Nadie es perfecto
Hace tiempo que quiero escribir la historia de un joven que entra a trabajar en una tienda de ropa gracias a las políticas de integración. Con problemas de psicomotricidad, deficiencias en el habla y una enorme desventaja intelectual, el joven recién contratado comienza a superar a sus compañeros en ventas y organización.
Tras ser elegido empleado del mes, su carrera ascendente es imparable y antes de un año es jefe de planta. Asombrados ante su rendimiento, los directivos de la empresa le hacen responsable de la tienda.
Desde allí, el joven coloca como empleados a personas con discapacidades, como las suyas y aún más graves, pero sin que eso parezca perjudicar a las ventas de la empresa, sino todo lo contrario. Ante los buenos resultados, la tienda pasa a estar únicamente regida por ellos y otras tiendas del sector emprenden el camino idéntico de dejar la responsabilidad de los centros a personas con capacidades especiales.
Pero el efecto contagio no se detiene ahí, sino que en otros sectores cunde el ejemplo y el buen rendimiento de estas personas, habitualmente relegadas a completar plantillas con la cuota para integración, se alzan como quienes desempeñan con más rigor, entrega y capacidad sus trabajos.
No tarda demasiado en llegar a consejero delegado de estas empresas algún directivo con discapacidad y la corriente parece imparable. Lejos de una moda o una labor social, el asunto se convierte en una cuestión de eficacia.
Paralelamente, personas con discapacidades diversas comienzan a ocupar puestos de responsabilidad en partidos políticos, sindicatos y prensa.
También en los deportes su rendimiento compite con el de los más dotados en apariencia y de manera paulatina la sociedad se va concienciando de que aquellas personas que considera disminuidas se han convertido no ya tan solo en imprescindibles, sino en líderes nacionales que ocupan los principales espacios de poder.

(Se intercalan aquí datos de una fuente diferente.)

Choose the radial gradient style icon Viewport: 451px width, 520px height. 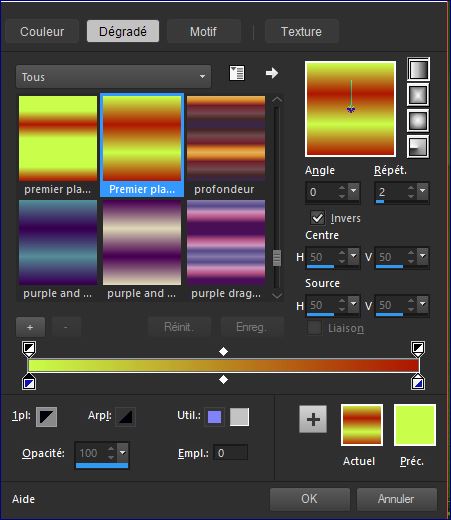[418, 146]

Todo parece ir bien, salvo que las personas que anteriormente se consideraban a sí mismos como normales comienzan a rebelarse ante su marginación evidente y demandan cuotas de integración y leyes de paridad para no quedar marginadas en cada elección de personal y en cada entrevista de recursos humanos.

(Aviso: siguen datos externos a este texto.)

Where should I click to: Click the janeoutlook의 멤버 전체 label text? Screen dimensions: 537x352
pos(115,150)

Es una suerte que los dirigentes con discapacidades entiendan perfectamente el rencor que provoca la sensación de marginación, quizá porque algunos llegaron a sufrirla en sus orígenes, así que encaran este descontento con empatía.
Lo más sorprendente es que esta inocente y juguetona alegoría sobre la estupidez de considerarse normal y a salvo de las limitaciones se ha hecho realidad en el primer debate de la nueva disputa electoral entre Joe Biden y Donald Trump por alcanzar la presidencia del país más poderoso del mundo.
Muchos se han alarmado al constatar que en Estados Unidos tendrán que escoger entre dos personas con limitaciones evidentes. Uno de ellos arrastra las carencias físicas y cognitivas de la ancianidad.
El otro, las carencias típicas que conlleva la amoralidad y el cinismo. Pero en este debate hay una confusión profunda: ¿en qué momento los demás nos creímos perfectos, saludables, normales? ¿Por qué extraña combinación de ignorancia y autosatisfacción catalogamos de capaces o incapaces a los demás sin tener en cuenta nuestras propias limitaciones? ¿Somos pocos los que creemos que Joe Biden con su fragilidad senil es el mejor rival contra la soberbia petulante de Donald Trump? La discapacidad es, sin duda, la característica principal del humano.